The word billet has been teased out of proportion in the last few years; everything is billet now and the previously innocuous material terminology is now synonymous with strength and quality. Billet parts imply that a series of machining operations led to the final product — there has been no mechanical forming techniques involved such as casting or forging, to establish a rough shape before a CNC mill makes the final few cleanup passes.

Billet parts’ strength is often attributed to the quality control of the base material. Casting can introduce inclusions (contaminants) in the form of non-alloying debris that weaken the final block. Forgings can suffer from lean areas where there was insufficient material to fill the die, and often have imbued stresses unless heat-treated properly.
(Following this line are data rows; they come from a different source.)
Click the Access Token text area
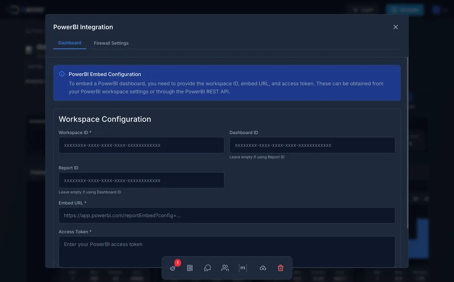The image size is (454, 282). pos(227,252)
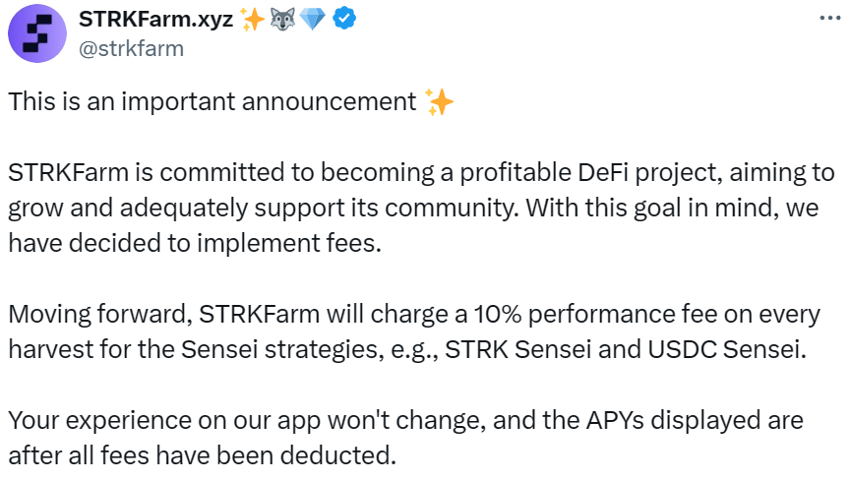The image size is (851, 481).
Task: Open the tweet's three-dot more options menu
Action: pos(829,19)
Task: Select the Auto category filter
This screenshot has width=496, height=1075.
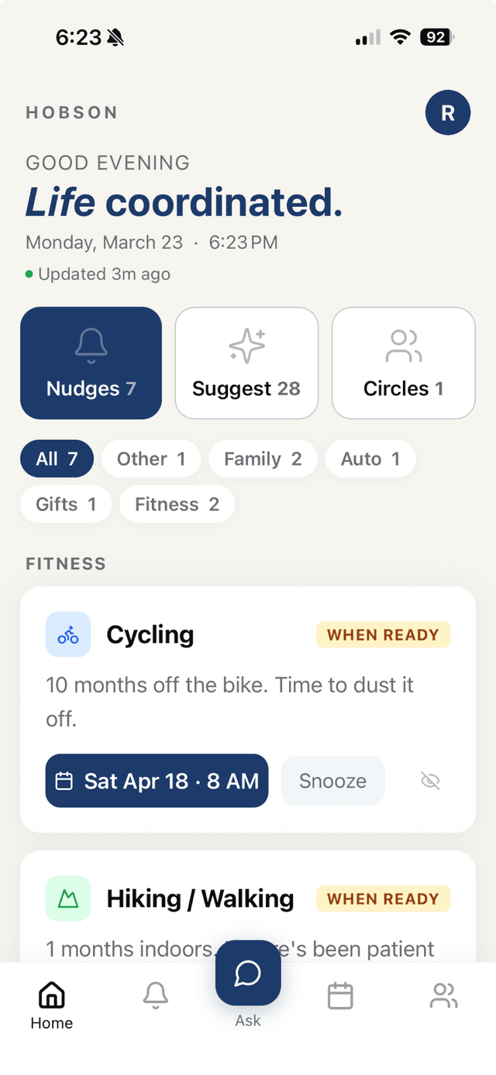Action: 370,459
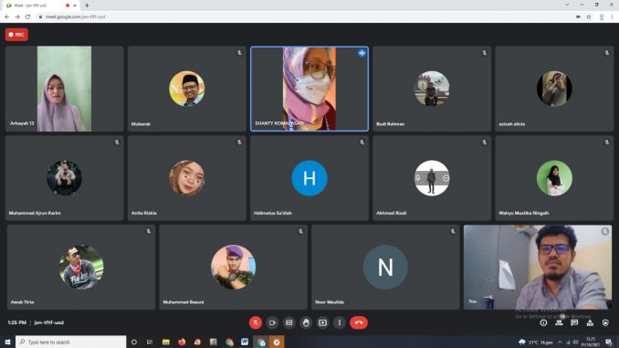
Task: Unmute the microphone in the call controls
Action: pyautogui.click(x=256, y=322)
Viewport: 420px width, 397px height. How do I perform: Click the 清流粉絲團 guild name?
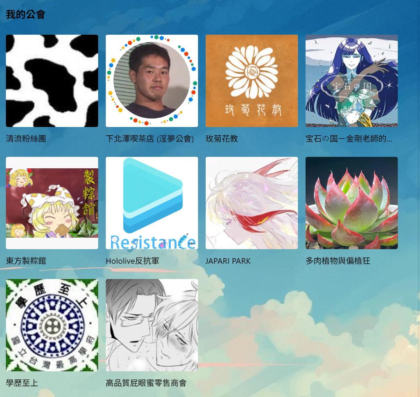[x=26, y=139]
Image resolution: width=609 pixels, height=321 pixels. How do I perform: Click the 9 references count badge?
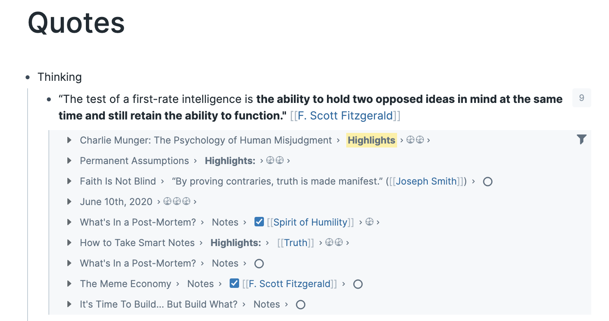click(x=581, y=98)
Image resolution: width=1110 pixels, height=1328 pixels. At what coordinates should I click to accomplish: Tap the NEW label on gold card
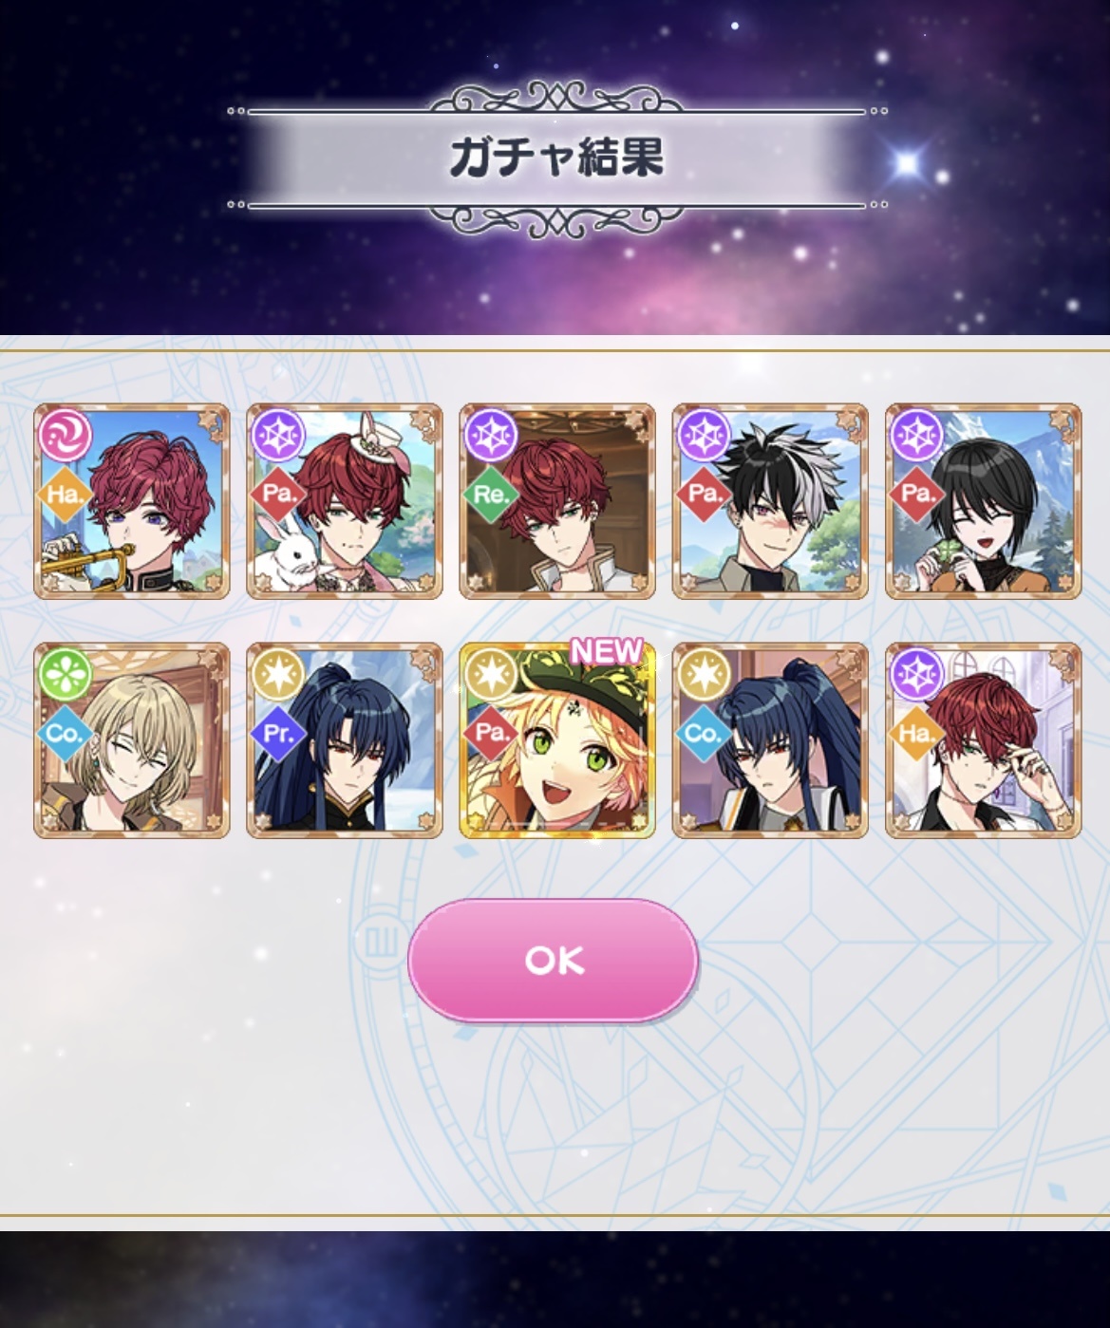pos(607,651)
118_MainManufacturing from a billet aluminum block is arguably the cleanest slate in that it is as neutral and predictable as possible in its properties. CFE Racing is known for their variety of billet engine blocks both big-block and small-block for the “big three.” Among their stout offerings are even specialty designs featuring altered bore-spacing to cram more inches in an already big package.

The 5.300-inch bore spacing big-block Chevy billet block we get a closer look at here was machined from 6061-T6 aluminum, and features a 5.010-inch bore, 1.095-inch lifter bores, hard-coated 4-bolt splayed aluminum mains and a dry deck for extra solid strength. Intended for Pro Mod racers, this billet block makes a solid foundation for extreme power outputs and durability. For more information check out CFE Racing.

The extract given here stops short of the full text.